Ascertia: Using CSC API to increase interoperability and digital trust

By |

By Mike Hathaway, Chief Product Officer, Ascertia

The latest release of Ascertia’s ADSS Server is designed to put organisations in control of how people, devices and things interact with trust infrastructures and to control registration and vetting, for enrolment of new, update or revocation of existing digital certificates. Ascertia therefore decided to make use of the Cloud Signature Consortium (CSC) standards, enabling Trust Service Providers to establish signing services that are highly interoperable.

Addressing the Challenges of Establishing Trust Online

Establishing trust in online transactions is pivotal in any online interaction between client and customer. The establishment of this trust begins with proving the identity of an end entity. However, the quality of digital identity security varies, depending on the Trust Service Provider (TSPs) that issues them. These all have differing enrolment and identity vetting requirements; the higher the trust level, the more rigorous the vetting. We identify the following categories of TSPs, based on the type of certificates issued and their audit requirements:

  • TSP – the basic public Trust Service Provider
  • AATL – Adobe Approved Trust List Provider
  • QTSP – Qualified Trust Service Provider (additional audit requirements to comply with eIDAS regulations for legally binding digital signatures)
  • RSSP – Remote Signature Service Provider (encompassing all the above but also exposing different signing services).
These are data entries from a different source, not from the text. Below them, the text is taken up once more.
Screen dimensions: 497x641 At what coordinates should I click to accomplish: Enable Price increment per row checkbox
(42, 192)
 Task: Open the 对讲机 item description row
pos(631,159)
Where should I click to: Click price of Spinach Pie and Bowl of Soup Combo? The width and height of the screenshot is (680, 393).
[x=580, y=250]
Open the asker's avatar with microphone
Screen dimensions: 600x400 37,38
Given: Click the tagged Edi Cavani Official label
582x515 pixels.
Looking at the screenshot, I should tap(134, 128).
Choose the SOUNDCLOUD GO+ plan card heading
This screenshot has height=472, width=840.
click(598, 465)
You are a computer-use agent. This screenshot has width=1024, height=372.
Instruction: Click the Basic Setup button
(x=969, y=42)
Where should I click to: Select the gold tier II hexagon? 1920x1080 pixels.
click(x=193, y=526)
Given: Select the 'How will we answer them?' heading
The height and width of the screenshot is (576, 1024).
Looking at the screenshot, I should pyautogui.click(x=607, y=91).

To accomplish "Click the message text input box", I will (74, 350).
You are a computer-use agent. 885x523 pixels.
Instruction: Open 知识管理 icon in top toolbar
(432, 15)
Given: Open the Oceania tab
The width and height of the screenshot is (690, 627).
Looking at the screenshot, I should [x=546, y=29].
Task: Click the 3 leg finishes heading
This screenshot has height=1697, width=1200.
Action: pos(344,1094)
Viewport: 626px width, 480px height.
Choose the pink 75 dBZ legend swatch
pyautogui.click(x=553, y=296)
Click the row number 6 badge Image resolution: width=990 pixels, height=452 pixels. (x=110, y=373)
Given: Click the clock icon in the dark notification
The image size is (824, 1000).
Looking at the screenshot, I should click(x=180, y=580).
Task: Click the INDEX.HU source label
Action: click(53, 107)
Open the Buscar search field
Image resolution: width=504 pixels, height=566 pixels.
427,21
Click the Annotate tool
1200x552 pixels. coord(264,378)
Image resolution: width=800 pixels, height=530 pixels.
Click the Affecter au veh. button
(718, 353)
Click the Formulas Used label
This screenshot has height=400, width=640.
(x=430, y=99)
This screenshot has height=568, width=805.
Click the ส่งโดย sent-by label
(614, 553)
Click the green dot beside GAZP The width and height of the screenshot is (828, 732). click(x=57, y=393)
Protecting Digital Identities

We’ve discussed levels of digital trust: Certificates can be issued at different assurance levels to different entities and organisations. The type of certificate will determine the provider you select and the type of vetting required. However, the certificate type will also determine the type of protection that is required to generate and store identity keys and certificates. This could be a cryptographic smartcard or token or even a Hardware Security Module or Remote Qualified Signature Creation Device. We differentiate these as different levels of assurance:

Basic or Simple

  • No cryptographic security
  • Simple mark in a document, check box or user drawn
  • Little security for document alteration

Advanced – Individual or e-seal signing certificates

  • Signatures based on private PKI
  • Software or hardware based keys
  • Local and remote signature support
  • AATL – Adobe Approved Trust List – Individual or e-seal signing certificates
  • Must be stored in a FIPS 140-2 Level 2 or 3 smartcard of hardware device (HSM)
  • Applicants must submit proof of identity that can be verified independently

EU Qualified – Individual or e-seal signing certification

  • Must be stored in a FIPS 140-2 Level 2 or 3 smartcard of hardware device (HSM)
  • Applicants must submit proof of identity that can be verified independently
  • Face to face or video vetting required

Interoperability between signing services and providers offers more choice to our clients when it comes to the type of digital identity and level of digital assurance that’s right for them. We ensure that whatever choice they make, digital identities will be duly established and protected.